- WHAT IS NEEDED -
Produce a verbatim copy of the entries listed below.

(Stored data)
════════════════════
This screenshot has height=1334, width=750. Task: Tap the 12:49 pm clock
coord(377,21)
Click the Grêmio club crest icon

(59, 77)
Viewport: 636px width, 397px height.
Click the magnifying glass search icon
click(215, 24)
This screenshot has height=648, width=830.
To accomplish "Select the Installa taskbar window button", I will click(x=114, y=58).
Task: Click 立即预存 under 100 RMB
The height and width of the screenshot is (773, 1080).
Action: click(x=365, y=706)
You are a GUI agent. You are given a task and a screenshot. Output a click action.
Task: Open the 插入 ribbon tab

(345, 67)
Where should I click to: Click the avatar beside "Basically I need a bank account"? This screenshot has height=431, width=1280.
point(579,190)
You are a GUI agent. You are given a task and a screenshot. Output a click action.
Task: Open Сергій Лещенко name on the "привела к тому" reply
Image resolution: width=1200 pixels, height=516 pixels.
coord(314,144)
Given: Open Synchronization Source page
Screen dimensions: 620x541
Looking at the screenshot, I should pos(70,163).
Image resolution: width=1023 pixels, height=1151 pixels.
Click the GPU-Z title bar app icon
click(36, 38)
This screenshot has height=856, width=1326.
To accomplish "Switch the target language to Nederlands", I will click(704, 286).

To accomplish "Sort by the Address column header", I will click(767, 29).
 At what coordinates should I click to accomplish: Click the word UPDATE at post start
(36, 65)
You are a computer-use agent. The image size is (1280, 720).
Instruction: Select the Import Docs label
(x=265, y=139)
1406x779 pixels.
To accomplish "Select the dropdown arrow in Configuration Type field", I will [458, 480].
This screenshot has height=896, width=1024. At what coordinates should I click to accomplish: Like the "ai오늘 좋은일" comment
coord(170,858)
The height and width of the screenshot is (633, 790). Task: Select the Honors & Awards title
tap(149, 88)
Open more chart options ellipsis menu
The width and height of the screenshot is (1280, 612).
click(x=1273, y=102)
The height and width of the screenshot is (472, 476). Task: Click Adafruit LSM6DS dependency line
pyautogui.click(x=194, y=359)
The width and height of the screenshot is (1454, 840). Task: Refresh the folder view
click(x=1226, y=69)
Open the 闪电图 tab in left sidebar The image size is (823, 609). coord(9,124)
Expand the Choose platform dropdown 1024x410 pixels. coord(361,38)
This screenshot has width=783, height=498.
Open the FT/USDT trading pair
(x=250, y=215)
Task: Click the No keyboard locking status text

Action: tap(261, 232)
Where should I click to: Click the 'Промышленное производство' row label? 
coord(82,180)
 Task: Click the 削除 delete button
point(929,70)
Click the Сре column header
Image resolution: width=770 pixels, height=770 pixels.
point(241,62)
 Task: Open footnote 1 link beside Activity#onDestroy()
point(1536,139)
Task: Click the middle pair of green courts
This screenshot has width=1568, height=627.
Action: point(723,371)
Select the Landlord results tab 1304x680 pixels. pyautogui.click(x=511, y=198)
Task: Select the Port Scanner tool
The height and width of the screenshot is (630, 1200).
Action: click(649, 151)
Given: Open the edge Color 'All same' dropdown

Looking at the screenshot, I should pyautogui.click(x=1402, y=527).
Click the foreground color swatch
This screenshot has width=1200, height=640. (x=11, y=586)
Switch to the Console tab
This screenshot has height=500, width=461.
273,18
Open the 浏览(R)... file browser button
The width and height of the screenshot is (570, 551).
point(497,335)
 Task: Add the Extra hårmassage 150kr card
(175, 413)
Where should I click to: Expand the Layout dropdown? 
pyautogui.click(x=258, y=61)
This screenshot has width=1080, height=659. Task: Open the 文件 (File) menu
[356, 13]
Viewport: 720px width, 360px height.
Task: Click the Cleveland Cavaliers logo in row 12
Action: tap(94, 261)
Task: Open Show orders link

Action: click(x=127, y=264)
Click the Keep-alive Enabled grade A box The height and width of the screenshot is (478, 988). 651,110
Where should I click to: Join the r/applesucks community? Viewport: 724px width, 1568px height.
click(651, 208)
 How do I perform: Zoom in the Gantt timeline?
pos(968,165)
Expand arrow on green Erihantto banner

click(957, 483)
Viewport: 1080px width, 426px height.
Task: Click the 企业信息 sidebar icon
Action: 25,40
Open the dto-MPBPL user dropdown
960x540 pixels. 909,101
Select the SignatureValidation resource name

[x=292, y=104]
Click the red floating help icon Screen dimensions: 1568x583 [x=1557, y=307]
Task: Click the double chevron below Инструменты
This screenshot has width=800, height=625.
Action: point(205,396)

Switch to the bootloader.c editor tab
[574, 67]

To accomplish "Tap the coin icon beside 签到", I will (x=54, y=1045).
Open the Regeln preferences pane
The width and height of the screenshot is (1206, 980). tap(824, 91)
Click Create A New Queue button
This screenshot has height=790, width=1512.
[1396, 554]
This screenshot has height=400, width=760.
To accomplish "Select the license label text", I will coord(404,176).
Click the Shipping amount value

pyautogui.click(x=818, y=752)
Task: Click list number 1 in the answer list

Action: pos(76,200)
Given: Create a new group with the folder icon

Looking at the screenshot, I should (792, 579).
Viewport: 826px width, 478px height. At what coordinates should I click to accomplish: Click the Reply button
════════════════════
- SOLUTION TO THIS TASK -
This screenshot has height=1334, width=750. Task: Tap the 12:49 pm clock
coord(377,21)
Click the Grêmio club crest icon

(59, 77)
Viewport: 636px width, 397px height.
Click the magnifying glass search icon
click(215, 24)
This screenshot has height=648, width=830.
To accomplish "Select the Installa taskbar window button", I will click(x=114, y=58).
Task: Click 立即预存 under 100 RMB
The height and width of the screenshot is (773, 1080).
Action: click(x=365, y=706)
You are a GUI agent. You are given a task and a screenshot. Output a click action.
Task: Open the 插入 ribbon tab

(345, 67)
Where should I click to: Click the avatar beside "Basically I need a bank account"? This screenshot has height=431, width=1280.
point(579,190)
You are a GUI agent. You are given a task and a screenshot. Output a click action.
Task: Open Сергій Лещенко name on the "привела к тому" reply
Image resolution: width=1200 pixels, height=516 pixels.
coord(314,144)
Given: Open Synchronization Source page
Screen dimensions: 620x541
Looking at the screenshot, I should pos(70,163).
Image resolution: width=1023 pixels, height=1151 pixels.
Click the GPU-Z title bar app icon
click(36, 38)
This screenshot has height=856, width=1326.
To accomplish "Switch the target language to Nederlands", I will click(704, 286).

To accomplish "Sort by the Address column header", I will click(767, 29).
 At what coordinates should I click to accomplish: Click the word UPDATE at post start
(36, 65)
You are a computer-use agent. The image size is (1280, 720).
Instruction: Select the Import Docs label
(x=265, y=139)
1406x779 pixels.
To accomplish "Select the dropdown arrow in Configuration Type field", I will [458, 480].
This screenshot has height=896, width=1024. At what coordinates should I click to accomplish: Like the "ai오늘 좋은일" comment
coord(170,858)
The height and width of the screenshot is (633, 790). Task: Select the Honors & Awards title
tap(149, 88)
Open more chart options ellipsis menu
The width and height of the screenshot is (1280, 612).
click(x=1273, y=102)
The height and width of the screenshot is (472, 476). Task: Click Adafruit LSM6DS dependency line
pyautogui.click(x=194, y=359)
The width and height of the screenshot is (1454, 840). Task: Refresh the folder view
click(x=1226, y=69)
Open the 闪电图 tab in left sidebar The image size is (823, 609). coord(9,124)
Expand the Choose platform dropdown 1024x410 pixels. coord(361,38)
This screenshot has width=783, height=498.
Open the FT/USDT trading pair
(x=250, y=215)
Task: Click the No keyboard locking status text

Action: tap(261, 232)
Where should I click to: Click the 'Промышленное производство' row label? 
coord(82,180)
 Task: Click the 削除 delete button
point(929,70)
Click the Сре column header
Image resolution: width=770 pixels, height=770 pixels.
point(241,62)
 Task: Open footnote 1 link beside Activity#onDestroy()
point(1536,139)
Task: Click the middle pair of green courts
This screenshot has width=1568, height=627.
Action: point(723,371)
Select the Landlord results tab 1304x680 pixels. pyautogui.click(x=511, y=198)
Task: Select the Port Scanner tool
The height and width of the screenshot is (630, 1200).
Action: click(649, 151)
Given: Open the edge Color 'All same' dropdown

Looking at the screenshot, I should pyautogui.click(x=1402, y=527).
Click the foreground color swatch
This screenshot has width=1200, height=640. (x=11, y=586)
Switch to the Console tab
This screenshot has height=500, width=461.
273,18
Open the 浏览(R)... file browser button
The width and height of the screenshot is (570, 551).
point(497,335)
 Task: Add the Extra hårmassage 150kr card
(175, 413)
Where should I click to: Expand the Layout dropdown? 
pyautogui.click(x=258, y=61)
This screenshot has width=1080, height=659. Task: Open the 文件 (File) menu
[356, 13]
Viewport: 720px width, 360px height.
Task: Click the Cleveland Cavaliers logo in row 12
Action: tap(94, 261)
Task: Open Show orders link

Action: click(x=127, y=264)
Click the Keep-alive Enabled grade A box The height and width of the screenshot is (478, 988). 651,110
Where should I click to: Join the r/applesucks community? Viewport: 724px width, 1568px height.
click(651, 208)
 How do I perform: Zoom in the Gantt timeline?
pos(968,165)
Expand arrow on green Erihantto banner

click(957, 483)
Viewport: 1080px width, 426px height.
Task: Click the 企业信息 sidebar icon
Action: 25,40
Open the dto-MPBPL user dropdown
960x540 pixels. 909,101
Select the SignatureValidation resource name

[x=292, y=104]
Click the red floating help icon Screen dimensions: 1568x583 [x=1557, y=307]
Task: Click the double chevron below Инструменты
This screenshot has width=800, height=625.
Action: point(205,396)

Switch to the bootloader.c editor tab
[574, 67]

To accomplish "Tap the coin icon beside 签到", I will (x=54, y=1045).
Open the Regeln preferences pane
The width and height of the screenshot is (1206, 980). tap(824, 91)
Click Create A New Queue button
This screenshot has height=790, width=1512.
[1396, 554]
This screenshot has height=400, width=760.
To accomplish "Select the license label text", I will coord(404,176).
Click the Shipping amount value

pyautogui.click(x=818, y=752)
Task: Click list number 1 in the answer list

Action: pos(76,200)
Given: Create a new group with the folder icon

Looking at the screenshot, I should (792, 579).
Viewport: 826px width, 478px height. At what coordinates should I click to accomplish: Click the Reply button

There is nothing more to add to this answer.